Reading these poems is complex. On the one hand, their position is clearly central thematically. Jones signals the fact that “The True State of Affairs” is about truth so strongly it seems almost insulting to emphasize this point, perhaps another reason Mendlesohn chooses not to go this route: not only do the poems interrogate the nature of truth, but the story’s title points to the theme, as does the point Emily makes of pointing out that truth has two definitions (veracity and fidelity) in proto-Dalemark’s world, just as the word did in the precursors to English and still to some extent does, and Emily’s final observation that Asgrim in his poem meant every other kind of truth than fidelity to her (Minor Arcana, 286). The reader cannot take the poems’ positions as the position Jones takes in the story because they are written by a fictional character who is a product of a wildly different time and culture and whose point of view contrasts starkly with the protagonist’s. Nonetheless, the complexity of the poems as well as references that may point out of proto-Dalemark toward our world suggest that not only did significant effort and sincere thought go into them, but they also may even have been composed separately from the story. Reading them as straightforward statements of meaning would, thus, be risky (as other details in the story attest as well) but they, at the very least, frame questions that are critical to “The True State of Affairs,” the Dalemark Quartet, and Jones’s oeuvre as a whole.

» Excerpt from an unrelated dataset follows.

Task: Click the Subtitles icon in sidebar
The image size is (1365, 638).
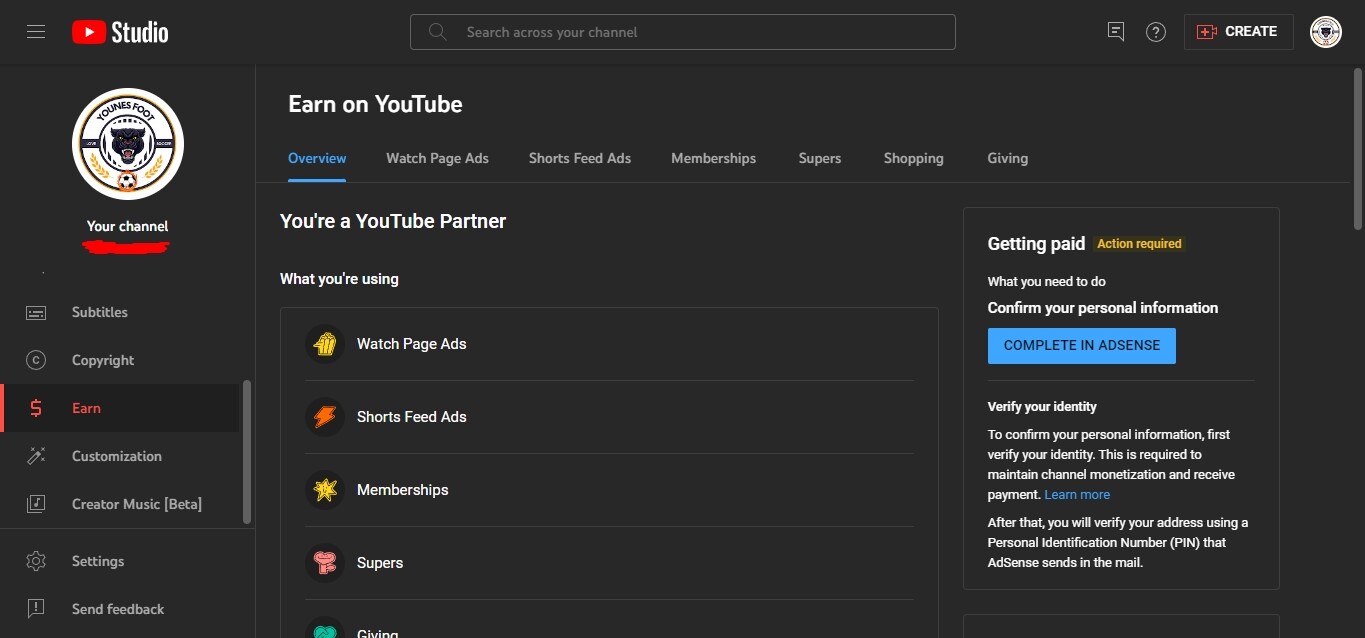Action: (x=36, y=312)
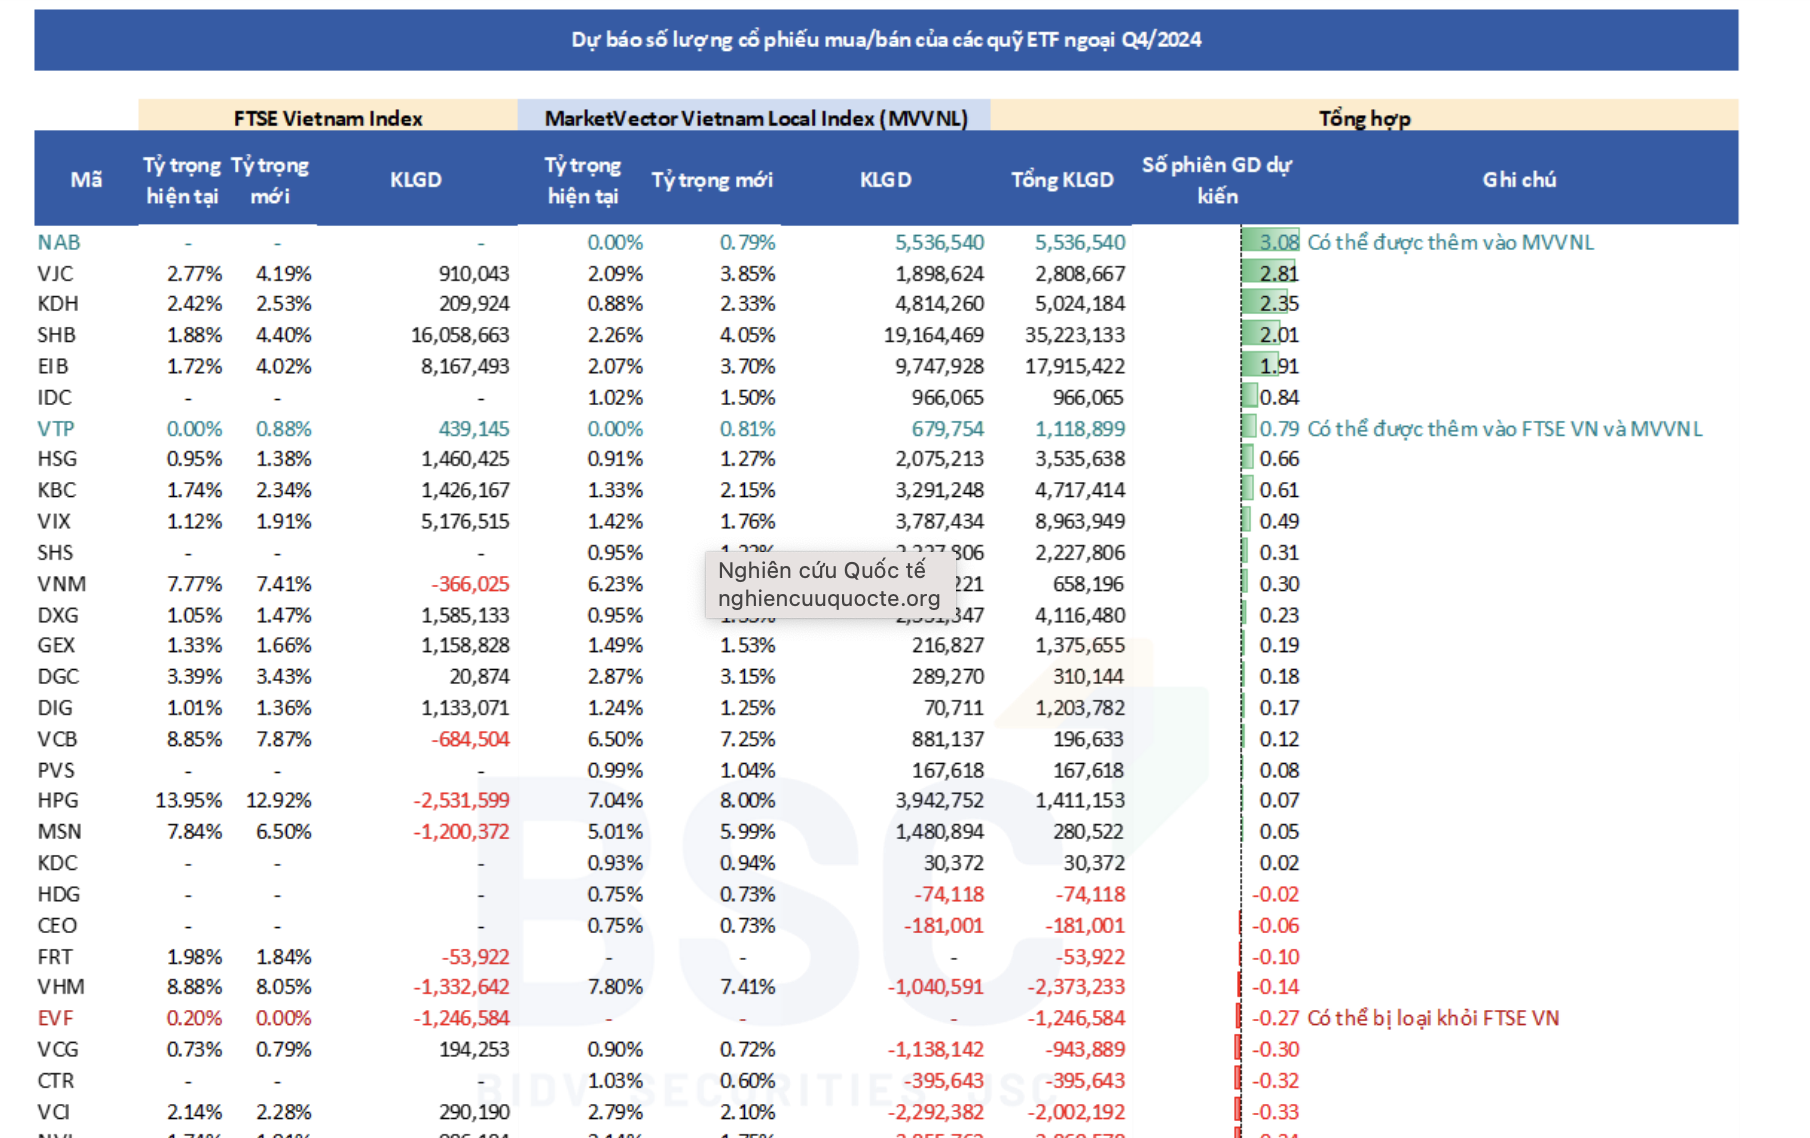Select the FTSE Vietnam Index group header

point(328,118)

All four poems are nine lines long, roughly iambic, and in tetrameter or trimeter (the first two lines of each poem are tetrameter, the next four trimeter, and the final three tetrameter again, although in the third poem “kindled” has to be reduced to the unstressed syllables in an anapestic substitution to fit this metrical pattern and in the fourth poem the final line is in trimeter). They have similar but different rhyme schemes and reuse words or phrases from poem to poem. The lines are usually end-stopped. As poetry I do not entirely admire them, but as records of ideas, they are remarkable, and it is primarily for the ideas they express, directly and indirectly, that I read them here.